There is little evidence left that could reveal that this 41-year-old is a former heavy metal guitarist who sported long hair and all-black clothes with band logos on his t-shirt.


“I cut my hair off when my daughter was born,” says Jon Anders. “But the beard had to stay, cause none of the children have ever seen me without it,” he says and laughs out loud.

“Systems Engineering as a method is quite similar regardless of the industry you work in, but our products have extreme demands on quality and performance, and the systems are numerous and advanced. This complexity is what makes the job extra interesting and exciting.”

On a mission to prevent chaos

As a systems engineer at Jon Anders plays an important role within product development. He takes part in entire project cycles, from sketch and design, through development and production to integration, test, verification and operation. His mission is to prevent the complexity of systems from slipping into chaos, and to make it functional, user-friendly and secure.

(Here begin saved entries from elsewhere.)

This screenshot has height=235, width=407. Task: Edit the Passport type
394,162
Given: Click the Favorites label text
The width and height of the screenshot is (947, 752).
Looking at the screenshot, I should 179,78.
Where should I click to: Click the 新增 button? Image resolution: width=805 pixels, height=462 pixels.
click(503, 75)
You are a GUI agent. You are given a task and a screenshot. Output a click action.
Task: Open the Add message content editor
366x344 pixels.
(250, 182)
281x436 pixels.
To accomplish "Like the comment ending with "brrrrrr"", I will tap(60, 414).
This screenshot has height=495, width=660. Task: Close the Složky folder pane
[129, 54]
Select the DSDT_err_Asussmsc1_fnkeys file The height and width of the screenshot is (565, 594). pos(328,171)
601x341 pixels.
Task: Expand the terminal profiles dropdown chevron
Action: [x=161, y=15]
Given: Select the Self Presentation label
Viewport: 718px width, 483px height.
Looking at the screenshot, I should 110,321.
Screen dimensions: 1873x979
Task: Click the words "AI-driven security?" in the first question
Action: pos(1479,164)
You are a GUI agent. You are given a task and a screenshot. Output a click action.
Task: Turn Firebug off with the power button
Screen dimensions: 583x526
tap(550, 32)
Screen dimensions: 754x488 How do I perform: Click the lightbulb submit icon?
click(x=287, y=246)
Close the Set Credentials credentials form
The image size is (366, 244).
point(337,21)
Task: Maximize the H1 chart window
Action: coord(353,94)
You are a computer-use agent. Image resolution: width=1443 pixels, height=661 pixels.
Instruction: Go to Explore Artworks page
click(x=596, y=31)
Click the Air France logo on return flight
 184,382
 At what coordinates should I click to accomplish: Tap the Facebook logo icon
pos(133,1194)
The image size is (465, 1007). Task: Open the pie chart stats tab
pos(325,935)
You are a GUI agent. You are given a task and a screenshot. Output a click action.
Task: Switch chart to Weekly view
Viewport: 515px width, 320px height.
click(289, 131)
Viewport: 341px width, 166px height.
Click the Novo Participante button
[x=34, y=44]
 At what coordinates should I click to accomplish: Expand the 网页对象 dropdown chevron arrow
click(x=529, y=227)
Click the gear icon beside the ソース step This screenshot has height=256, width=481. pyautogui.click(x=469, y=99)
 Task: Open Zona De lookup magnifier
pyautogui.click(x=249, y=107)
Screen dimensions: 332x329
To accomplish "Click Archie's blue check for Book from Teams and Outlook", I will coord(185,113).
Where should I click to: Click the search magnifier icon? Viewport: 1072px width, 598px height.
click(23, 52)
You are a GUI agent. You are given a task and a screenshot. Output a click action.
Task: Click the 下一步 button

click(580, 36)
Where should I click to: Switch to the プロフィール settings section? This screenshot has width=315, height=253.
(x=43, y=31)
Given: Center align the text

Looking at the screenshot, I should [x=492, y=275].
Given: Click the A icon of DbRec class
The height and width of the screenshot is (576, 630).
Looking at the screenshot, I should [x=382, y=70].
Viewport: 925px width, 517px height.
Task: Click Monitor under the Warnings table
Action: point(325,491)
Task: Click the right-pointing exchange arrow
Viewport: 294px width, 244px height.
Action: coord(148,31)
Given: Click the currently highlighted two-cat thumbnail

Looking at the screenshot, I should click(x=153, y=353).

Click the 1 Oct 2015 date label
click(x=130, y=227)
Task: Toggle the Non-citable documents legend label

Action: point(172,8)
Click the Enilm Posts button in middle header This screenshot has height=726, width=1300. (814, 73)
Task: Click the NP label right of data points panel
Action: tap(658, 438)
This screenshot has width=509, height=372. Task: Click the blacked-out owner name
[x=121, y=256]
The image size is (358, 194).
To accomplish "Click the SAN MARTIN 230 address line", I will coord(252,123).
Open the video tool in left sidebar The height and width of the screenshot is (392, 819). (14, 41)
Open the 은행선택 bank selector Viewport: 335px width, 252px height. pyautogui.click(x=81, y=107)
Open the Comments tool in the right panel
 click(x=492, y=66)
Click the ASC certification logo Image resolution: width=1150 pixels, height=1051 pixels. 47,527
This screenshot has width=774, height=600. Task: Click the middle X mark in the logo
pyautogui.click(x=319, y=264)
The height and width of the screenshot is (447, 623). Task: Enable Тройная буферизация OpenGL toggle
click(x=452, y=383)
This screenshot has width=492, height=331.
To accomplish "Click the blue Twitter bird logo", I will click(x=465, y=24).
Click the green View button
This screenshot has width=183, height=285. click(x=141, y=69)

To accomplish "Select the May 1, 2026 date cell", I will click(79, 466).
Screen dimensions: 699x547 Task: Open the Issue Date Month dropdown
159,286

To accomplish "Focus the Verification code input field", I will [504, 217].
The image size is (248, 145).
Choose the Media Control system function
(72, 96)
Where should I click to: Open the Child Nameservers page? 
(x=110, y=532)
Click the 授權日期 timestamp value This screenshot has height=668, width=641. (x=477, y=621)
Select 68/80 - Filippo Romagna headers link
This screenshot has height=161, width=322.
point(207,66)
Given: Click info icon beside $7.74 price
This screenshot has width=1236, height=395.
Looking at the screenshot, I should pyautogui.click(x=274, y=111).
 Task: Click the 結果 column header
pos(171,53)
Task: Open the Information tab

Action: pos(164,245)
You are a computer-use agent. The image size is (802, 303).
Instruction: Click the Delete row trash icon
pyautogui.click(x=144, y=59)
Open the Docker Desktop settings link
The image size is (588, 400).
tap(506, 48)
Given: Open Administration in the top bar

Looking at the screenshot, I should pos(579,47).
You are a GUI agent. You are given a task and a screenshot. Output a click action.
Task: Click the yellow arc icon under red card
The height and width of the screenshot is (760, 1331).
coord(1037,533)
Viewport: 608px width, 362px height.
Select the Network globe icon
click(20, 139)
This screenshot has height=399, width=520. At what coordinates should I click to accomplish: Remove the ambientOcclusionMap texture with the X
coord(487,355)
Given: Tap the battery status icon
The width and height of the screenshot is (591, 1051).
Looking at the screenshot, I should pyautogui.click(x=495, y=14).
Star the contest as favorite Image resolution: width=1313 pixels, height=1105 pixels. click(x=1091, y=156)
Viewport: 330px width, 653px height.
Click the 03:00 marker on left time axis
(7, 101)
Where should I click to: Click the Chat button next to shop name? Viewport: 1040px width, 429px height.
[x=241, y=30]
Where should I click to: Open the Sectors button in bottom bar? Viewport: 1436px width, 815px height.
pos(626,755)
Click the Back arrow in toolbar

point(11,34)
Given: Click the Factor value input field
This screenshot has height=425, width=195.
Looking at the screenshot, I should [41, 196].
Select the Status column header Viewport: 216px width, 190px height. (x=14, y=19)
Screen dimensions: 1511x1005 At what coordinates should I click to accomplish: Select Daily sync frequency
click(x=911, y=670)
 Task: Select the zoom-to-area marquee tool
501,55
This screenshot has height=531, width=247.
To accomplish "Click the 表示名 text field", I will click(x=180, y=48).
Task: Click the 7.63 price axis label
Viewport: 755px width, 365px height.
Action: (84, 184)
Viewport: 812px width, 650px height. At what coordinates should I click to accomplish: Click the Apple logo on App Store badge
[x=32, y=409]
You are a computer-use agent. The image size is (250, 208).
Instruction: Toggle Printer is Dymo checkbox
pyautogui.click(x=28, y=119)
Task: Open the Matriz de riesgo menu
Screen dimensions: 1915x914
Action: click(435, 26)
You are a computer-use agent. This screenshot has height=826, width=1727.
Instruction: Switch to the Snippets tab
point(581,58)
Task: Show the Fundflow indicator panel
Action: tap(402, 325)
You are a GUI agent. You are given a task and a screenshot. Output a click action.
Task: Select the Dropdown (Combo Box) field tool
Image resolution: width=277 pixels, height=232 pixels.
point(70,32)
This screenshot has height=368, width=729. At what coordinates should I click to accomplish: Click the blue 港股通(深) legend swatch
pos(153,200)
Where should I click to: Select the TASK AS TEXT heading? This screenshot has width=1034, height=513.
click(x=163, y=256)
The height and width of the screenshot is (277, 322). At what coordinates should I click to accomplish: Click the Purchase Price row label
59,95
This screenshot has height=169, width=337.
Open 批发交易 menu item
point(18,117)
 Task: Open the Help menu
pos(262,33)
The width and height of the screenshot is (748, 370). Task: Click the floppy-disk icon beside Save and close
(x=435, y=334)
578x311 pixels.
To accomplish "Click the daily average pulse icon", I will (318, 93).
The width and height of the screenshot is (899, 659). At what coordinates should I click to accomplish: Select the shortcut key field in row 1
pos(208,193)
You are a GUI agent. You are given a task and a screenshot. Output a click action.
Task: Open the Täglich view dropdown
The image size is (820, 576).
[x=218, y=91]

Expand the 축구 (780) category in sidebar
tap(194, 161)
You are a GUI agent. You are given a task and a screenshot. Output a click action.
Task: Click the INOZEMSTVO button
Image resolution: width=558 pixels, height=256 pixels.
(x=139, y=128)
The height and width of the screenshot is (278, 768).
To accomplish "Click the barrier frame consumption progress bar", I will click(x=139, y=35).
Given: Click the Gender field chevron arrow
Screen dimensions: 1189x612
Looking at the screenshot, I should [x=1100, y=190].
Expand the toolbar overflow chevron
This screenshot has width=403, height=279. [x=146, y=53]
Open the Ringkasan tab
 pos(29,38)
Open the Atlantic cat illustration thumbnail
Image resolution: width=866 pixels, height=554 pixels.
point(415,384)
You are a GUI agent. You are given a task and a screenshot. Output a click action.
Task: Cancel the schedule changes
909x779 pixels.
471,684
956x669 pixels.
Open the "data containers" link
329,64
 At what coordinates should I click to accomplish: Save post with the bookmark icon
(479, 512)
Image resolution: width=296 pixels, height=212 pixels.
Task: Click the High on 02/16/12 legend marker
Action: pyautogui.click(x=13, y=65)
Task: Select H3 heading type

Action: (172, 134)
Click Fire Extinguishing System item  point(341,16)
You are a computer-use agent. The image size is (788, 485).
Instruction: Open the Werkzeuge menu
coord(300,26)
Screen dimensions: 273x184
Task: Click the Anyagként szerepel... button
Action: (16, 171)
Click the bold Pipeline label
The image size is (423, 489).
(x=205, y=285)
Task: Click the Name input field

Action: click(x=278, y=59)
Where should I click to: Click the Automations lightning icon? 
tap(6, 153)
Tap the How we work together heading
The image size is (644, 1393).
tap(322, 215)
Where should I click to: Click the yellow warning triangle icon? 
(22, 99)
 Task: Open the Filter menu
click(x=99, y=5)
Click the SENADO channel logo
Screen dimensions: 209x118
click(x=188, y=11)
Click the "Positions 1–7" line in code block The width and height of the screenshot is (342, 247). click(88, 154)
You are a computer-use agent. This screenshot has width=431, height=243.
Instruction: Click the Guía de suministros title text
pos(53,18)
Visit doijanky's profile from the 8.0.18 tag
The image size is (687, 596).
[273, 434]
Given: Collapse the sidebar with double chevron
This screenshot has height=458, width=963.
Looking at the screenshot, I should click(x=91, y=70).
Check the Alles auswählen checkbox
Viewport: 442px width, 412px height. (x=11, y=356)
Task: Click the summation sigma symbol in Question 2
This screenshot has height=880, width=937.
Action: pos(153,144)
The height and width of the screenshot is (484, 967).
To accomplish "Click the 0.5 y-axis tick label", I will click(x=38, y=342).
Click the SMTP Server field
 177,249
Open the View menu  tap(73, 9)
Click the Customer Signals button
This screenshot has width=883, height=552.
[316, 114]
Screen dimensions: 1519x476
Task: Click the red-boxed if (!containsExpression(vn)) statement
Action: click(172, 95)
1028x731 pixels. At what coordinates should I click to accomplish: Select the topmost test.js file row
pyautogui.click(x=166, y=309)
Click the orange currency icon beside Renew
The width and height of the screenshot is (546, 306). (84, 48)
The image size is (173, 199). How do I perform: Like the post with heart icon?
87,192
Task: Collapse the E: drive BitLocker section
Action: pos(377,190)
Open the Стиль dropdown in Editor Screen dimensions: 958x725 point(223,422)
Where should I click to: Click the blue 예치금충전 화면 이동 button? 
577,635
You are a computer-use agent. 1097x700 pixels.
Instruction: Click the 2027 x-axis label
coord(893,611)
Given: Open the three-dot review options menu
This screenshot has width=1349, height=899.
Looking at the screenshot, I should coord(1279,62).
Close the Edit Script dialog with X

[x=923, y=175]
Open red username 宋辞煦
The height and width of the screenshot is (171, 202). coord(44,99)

Many of those who work with Systems Engineering have a background in a specific subject area such as software or hardware development. It gives them cutting-edge expertise in one specific part of the system chain - the rest has to be learned over time and through experience.

“Maybe it’s because there are many of us here who are so similar, and we are all engineers in our heads, but this is the best working environment I have ever been a part of.”

A secret project

Since he started at Kongsberg Defence & Aerospace back in 2015, he has worked on a number of different projects in Norway and abroad within the maritime domain, and mainly underwater vessels. Today, he contributes with technical marketing support in a brand new project he cannot say much about, except that this is among his favourite work tasks.

It is important for him to convey security and credibility towards the customers, and the professional support with technical solutions, configuration and analysis of requirements is a central part of the decision basis. The trust he gets from both colleagues and customers is a confirmation that his expertise is valued, which is an important and valued driving force for him.

Broad professional expertise

The department he belongs to is growing rapidly, and today consists of more than 70 system engineers who support various projects and program areas within air, land and naval defence. Smaller, interdisciplinary teams that provide good dynamics and broad expertise.

“The professional level here is very high, and there is always challenges to be solved, and if you can't figure it out yourself, there’s always someone to ask for help,” he says. It is impossible for everyone to know everything, you must have the ability to familiarize yourself with new things and understand how everything is connected – to see the big picture.

For Jon Anders, it is the collaboration across disciplines and the opportunity to talk to people which gives meaning to his work. And of course the fact that he works with defence technology that contributes to national and international security. The products he contributes to develop have vital purposes and can never fail.

That is a big and meaningful responsibility.